Abrasion of the back coating

It again becomes a conventional video tape recorder. used by the VHS system. The tape a hundred times at 4O ⁰ C is allowed

and 80 % relative humidity, run. The stains in the cassette are then examined. If staining is observed, this is indicated with an X. If no stains are observed, this is denoted by 0.

Electromagnetic characteristics

1. The S / N ratio (relative value) is given for recording and playback at a main frequency of 5 MHz. A VTR from the VHS system is modified in such a way that that it can measure up to 5 MHz.

2. The signal failures are measured at 15 pS and recorded as Number / min specified.

Electron microscopic method

1. The average particle size is measured using a Transmission electron microscope determined by selecting a sample from each band.
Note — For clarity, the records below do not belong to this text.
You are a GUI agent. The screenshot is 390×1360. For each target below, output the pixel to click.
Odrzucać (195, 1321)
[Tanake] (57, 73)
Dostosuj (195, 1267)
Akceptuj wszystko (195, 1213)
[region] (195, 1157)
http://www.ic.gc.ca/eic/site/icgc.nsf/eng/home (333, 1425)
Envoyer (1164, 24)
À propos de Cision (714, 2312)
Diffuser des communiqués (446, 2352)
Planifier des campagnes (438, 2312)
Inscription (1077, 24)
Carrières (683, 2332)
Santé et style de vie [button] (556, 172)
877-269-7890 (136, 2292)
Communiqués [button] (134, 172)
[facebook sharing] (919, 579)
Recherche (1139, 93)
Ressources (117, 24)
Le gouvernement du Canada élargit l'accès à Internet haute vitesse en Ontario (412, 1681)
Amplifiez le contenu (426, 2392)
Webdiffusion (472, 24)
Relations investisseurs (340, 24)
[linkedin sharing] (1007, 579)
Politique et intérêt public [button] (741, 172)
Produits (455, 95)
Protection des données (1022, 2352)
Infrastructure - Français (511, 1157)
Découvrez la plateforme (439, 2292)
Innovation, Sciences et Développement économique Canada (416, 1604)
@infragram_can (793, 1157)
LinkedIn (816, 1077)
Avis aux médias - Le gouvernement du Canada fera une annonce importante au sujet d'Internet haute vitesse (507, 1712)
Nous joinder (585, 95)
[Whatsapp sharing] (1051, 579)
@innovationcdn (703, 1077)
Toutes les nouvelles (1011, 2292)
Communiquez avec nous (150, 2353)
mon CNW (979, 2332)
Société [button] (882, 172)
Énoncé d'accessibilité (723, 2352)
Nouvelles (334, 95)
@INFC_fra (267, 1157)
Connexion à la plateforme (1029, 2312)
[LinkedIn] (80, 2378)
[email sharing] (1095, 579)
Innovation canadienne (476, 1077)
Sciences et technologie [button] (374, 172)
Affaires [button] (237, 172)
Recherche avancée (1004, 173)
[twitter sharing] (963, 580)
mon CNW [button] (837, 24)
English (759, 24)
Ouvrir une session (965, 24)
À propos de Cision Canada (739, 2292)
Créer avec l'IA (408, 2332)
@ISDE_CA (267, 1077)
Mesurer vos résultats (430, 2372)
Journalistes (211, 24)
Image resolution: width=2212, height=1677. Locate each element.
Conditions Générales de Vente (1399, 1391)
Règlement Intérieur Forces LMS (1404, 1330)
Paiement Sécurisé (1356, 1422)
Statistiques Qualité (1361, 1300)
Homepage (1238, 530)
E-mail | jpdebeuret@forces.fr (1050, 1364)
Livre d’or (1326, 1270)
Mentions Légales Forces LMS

2. A cross section is photographed using a scanning type electron microscope. In this case comes it is easy for the particles to coagulate. If the particle size varies significantly, the minimum particle size is used as the value for the average particle size taken.

Surface roughness

The surface roughness is given as an average of 20 points CR-Q) determined from a map made with

the Tallistep method (Taylor-Hobson Co.) is obtained. The break-off value is 0.17 mm; the needle pressure is

2 mg, and it is a needle with dimensions of 0.1 χ 2.5 pm used.

Claims (5)

PATENT CLAIMS 1. Magnetic recording medium with a plastic base film, a thin, magnetic metal coating on one side of the base foil and on the back Coating on the other side of the base film, characterized in that the rear coating consisting essentially of a thermoset or radiation-cured resin and carbon black dispersed therein and powdery inorganic compound and that the surface roughness of the back coating is 0.05 to 0.4 µm, the carbon black has an average particle size from 10 to 150 μm, measured with an electron microscope, the powdery inorganic compound has a Mohs hardness of at most 6 and a particle size of 10 to 500 μm and the ratio of Carbon black to the powdery inorganic compound of 1: 9 to 9: 1. 2. A magnetic recording medium according to claim 1, characterized in that the thermoset resin is obtained from a thermosetting binder, the vinyl chloride-vinyl acetate-vinyl alcohol copolymer, Contains polyurethane prepolymer and polyisocyanate. 3. A magnetic recording medium according to claim 2, characterized in that the thermosetting binder additionally contains nitrocellulose. 4. A magnetic recording medium according to claim 1, characterized in that the radiation-cured resin was obtained from a radiation-curable binder, that essentially consists of a radiation-sensitive resin consists. -...> -TB! ** lulu vfimwin ^ mm FOLLOWED 5. A magnetic recording medium according to claim A, characterized in that the radiation-sensitive resin has radiation-curable acrylic double bonds, maleic double bonds or double bonds of the AHyl type.